Witnessed usually in the Autumn when the number of resident birds is increased by young bachelors.

How to play :
Put the word out that there will be a show on at sunset, weather permitting. Have as many birds as possible line up on a semicircle of rocks in the paddock. One bird stands in front of the audience and carols for up to two minutes. Audience responds with short bursts of song of their own. From time to time an audience member will jump up and down, once only, followed by others in turn.

Variation:- CEILIDH
Gather together a large group of birds and form a circle in the paddock. Each bird takes a turn at singing and or jumping up and down. Every so often there is a spontaneous group sing-a-long when everyone carols as loudly as possible, all together.

FARMER

Various sources. Sternlea : Minhamite, Victoria. 1999.

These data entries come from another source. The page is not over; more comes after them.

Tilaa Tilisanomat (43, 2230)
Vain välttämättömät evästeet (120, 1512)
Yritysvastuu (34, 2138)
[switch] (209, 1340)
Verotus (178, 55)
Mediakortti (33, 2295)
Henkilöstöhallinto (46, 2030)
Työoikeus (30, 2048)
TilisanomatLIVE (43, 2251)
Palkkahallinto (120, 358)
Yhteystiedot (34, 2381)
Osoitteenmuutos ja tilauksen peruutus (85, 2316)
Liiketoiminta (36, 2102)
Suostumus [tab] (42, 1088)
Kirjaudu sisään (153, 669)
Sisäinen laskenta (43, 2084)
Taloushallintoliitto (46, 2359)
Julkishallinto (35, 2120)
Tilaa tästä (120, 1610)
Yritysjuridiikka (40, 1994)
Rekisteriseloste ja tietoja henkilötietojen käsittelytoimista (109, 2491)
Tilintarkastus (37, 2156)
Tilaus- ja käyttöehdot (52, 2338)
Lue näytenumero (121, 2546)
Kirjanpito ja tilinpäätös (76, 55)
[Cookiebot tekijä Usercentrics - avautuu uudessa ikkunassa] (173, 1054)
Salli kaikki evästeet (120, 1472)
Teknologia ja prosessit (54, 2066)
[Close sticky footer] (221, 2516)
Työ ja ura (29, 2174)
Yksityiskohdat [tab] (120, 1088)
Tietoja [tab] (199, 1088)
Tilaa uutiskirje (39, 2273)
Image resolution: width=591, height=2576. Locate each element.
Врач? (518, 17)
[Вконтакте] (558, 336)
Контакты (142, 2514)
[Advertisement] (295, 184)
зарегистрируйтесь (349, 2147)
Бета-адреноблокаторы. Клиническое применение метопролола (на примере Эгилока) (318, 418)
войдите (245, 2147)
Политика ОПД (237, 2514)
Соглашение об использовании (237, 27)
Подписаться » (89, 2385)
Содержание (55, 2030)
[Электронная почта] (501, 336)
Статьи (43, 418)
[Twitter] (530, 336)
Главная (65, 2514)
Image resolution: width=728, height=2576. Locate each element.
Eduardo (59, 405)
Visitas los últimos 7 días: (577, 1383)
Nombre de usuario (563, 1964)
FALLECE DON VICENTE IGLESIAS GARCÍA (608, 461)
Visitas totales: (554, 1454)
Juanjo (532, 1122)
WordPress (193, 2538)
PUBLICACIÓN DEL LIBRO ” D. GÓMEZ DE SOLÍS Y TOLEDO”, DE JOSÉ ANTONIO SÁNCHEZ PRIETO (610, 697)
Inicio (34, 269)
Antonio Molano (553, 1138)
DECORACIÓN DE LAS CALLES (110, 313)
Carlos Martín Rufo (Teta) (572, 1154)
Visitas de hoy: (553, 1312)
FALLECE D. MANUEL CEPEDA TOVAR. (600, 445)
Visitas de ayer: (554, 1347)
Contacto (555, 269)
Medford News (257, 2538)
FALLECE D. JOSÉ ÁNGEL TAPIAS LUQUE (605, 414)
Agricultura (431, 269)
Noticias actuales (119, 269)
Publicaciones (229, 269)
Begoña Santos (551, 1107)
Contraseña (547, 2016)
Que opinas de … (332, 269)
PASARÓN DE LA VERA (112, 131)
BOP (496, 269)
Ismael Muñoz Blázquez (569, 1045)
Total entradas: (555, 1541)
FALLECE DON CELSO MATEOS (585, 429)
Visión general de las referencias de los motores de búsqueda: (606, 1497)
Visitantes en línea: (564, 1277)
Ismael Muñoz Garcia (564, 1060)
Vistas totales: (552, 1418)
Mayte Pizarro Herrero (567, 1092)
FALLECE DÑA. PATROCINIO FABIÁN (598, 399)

Usually played by tame birds.

Warning: This game should only be played by birds who are very, very sure of the unconditional love of their human parents/friends. Alternatively it can be used to sever the stifling bonds of overprotective parents when you know you are quite old enough to stay up after curfew, to spend the night caroling at the moon with your bird friends. It can only safely be played once, unless you can learn to say, "The cockies did it! The cockies did it!"

How to play :
Pack your bags, just in case, even if you don't plan to leave. Land on the shoulder or head of your human parent while he is planting his precious tomato seedlings. Watch closely, feigning great interest, while murmuring softly in his ear. Sing the little song he has been trying to teach you without success. Never mind that you wouldn't sing it before because you thought it was dumb. Gently probe his ears and nose, and preen his eyelashes one last time. When he has finished, stretched and whinged about his poor back, and gone inside for a cup of tea, carefully, lovingly, pull out each and every seedling and place it neatly on the ground. Fly up onto the highest branch, calculating the height of his new tall ladder as you go. Sit and wait. If you are lucky you'll hear some fascinating new phrases about mothers and love and boy puppies. Put your head under your wing when the language gets too extreme. Some hours later listen for the words, " She's still a baby! She thought she was helping! She doesn't know how to feed herself yet! " The next move is yours. Play it as you see fit or leave home.

ANGEL VISITING

Minhamite, Victoria. Every Summer

How to play :
Just on sunset, after a hot Summer day, fly up as high as possible and catch a thermal. Carol and yodel as loudly as possible. This game is best done with friends when you can practice group display. You can learn a lot about thermal riding from watching eagles and such, but there is no need to pretend that it's such a serious event, when you don't need the skill for survival purposes.